Seventy countries across the planet united Thursday to express outrage over the Syrian regime's systematic use of barrel bombs and to demand an end to the deadly, indiscriminate attacks.
May 2015 was "reportedly the deadliest month of the Syrian crisis so far," said a letter addressed to the president of the UN Security Council. The more than four-year war has killed 220,000 people.
Recent barrel bombings in and around the northern city of Aleppo had killed hundreds of civilians and wounded dozens "with many victims blown to pieces or burnt beyond recognition," the letter said.
The attacks were "among the most brutal perpetrated since the start of the Syrian crisis," it added.
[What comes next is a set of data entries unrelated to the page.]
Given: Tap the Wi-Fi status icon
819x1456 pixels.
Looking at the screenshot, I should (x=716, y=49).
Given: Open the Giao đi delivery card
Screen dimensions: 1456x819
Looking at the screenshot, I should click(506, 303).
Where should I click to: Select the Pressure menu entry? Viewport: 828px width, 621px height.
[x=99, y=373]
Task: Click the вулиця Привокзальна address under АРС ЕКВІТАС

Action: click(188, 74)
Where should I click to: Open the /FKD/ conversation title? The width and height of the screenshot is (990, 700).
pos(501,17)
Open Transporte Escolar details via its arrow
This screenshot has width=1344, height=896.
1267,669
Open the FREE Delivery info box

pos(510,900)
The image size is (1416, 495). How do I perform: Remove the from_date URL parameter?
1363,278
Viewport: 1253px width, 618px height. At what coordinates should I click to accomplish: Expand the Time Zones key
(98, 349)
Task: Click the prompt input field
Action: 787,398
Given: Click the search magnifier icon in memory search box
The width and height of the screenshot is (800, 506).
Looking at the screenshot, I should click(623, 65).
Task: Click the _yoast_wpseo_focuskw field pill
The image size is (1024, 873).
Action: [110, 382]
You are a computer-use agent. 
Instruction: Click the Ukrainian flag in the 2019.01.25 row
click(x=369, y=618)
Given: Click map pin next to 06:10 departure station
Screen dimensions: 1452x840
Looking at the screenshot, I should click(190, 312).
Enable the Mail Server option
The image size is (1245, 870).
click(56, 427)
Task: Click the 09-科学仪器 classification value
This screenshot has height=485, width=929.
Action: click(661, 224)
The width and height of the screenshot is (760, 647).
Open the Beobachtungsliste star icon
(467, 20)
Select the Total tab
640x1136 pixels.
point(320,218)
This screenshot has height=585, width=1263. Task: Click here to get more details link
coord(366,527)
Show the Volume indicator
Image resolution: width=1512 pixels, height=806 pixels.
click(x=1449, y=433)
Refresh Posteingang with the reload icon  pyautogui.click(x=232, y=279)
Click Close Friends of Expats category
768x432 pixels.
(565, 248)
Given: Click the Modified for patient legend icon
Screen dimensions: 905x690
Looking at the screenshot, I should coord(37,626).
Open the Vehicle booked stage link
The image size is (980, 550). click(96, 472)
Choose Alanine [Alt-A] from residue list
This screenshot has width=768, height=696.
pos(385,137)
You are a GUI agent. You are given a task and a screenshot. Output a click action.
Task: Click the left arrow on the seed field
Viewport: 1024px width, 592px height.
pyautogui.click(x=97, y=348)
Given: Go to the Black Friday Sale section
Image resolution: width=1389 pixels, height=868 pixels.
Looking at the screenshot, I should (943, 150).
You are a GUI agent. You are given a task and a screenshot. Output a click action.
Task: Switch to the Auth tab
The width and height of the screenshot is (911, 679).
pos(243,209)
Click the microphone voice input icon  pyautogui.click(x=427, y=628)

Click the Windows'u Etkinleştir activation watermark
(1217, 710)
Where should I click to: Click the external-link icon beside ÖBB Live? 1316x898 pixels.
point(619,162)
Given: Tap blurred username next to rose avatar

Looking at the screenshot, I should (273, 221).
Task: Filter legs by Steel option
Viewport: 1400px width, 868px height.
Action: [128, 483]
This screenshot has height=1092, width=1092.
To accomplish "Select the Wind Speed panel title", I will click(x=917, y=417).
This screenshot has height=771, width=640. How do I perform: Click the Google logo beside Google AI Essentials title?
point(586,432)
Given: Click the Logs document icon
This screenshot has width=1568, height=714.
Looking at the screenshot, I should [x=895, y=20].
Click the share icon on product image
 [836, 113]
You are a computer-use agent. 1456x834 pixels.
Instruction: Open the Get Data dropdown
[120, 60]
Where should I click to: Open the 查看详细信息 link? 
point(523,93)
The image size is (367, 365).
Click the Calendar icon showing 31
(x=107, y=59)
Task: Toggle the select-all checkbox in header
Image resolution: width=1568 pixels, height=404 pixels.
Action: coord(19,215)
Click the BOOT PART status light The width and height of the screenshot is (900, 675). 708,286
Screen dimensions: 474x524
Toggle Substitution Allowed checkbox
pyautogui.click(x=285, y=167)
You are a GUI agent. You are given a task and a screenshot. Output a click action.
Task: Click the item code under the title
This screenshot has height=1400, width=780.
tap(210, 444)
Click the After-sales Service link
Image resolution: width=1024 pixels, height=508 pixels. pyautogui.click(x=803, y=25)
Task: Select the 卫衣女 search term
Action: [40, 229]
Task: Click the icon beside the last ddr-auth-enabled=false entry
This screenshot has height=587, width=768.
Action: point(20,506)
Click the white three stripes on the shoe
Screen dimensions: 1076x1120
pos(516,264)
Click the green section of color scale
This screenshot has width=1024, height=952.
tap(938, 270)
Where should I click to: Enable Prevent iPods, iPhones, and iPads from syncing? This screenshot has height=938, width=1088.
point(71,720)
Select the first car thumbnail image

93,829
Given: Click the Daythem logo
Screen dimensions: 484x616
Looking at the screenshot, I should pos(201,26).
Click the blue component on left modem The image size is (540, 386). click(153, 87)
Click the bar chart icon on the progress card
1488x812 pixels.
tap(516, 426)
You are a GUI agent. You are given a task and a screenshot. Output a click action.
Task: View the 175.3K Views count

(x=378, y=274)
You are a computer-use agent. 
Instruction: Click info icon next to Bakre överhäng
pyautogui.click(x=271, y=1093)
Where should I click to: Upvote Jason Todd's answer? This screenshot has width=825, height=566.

Since the beginning of the war, "grisly and horrific" bombings of markets, hospitals, schools, places of worship and residential buildings have killed thousands, the countries said.
The indiscriminate use of weapons, including barrel bombs, is prohibited under international law and must cease, said the letter.
It called on the Security Council "to advance its efforts" on preventing the Syrian air force from carrying out barrel bombings.
UN peace envoy Staffan de Mistura has extended the latest talks until July, and the 70 countries urged all parties to work towards a political solution and a "genuine political transition."
Diplomats say that France has started consultations with its allies on the Security Council to table a specific resolution on barrel bombs in order to increase the political pressure on Damascus.
Since the start of the conflict, the Security Council has been frequently paralyzed by China and Russia, which exercised their veto rights to protect Syrian President Bashar al-Assad.
The letter, organized by Belgium, Luxembourg and the Netherlands, was signed by European countries, Canada and the United States, and regional powers including Saudi Arabia and Turkey.
Neither China nor Russia made the list.
Barrel bombs are crudely made, non-guided missiles made out of large oil barrels or gas cylinders or empty water butts, filled with powerful explosives and scrap metal to exact maximum damage.
The Syrian regime denies that the weapons exist.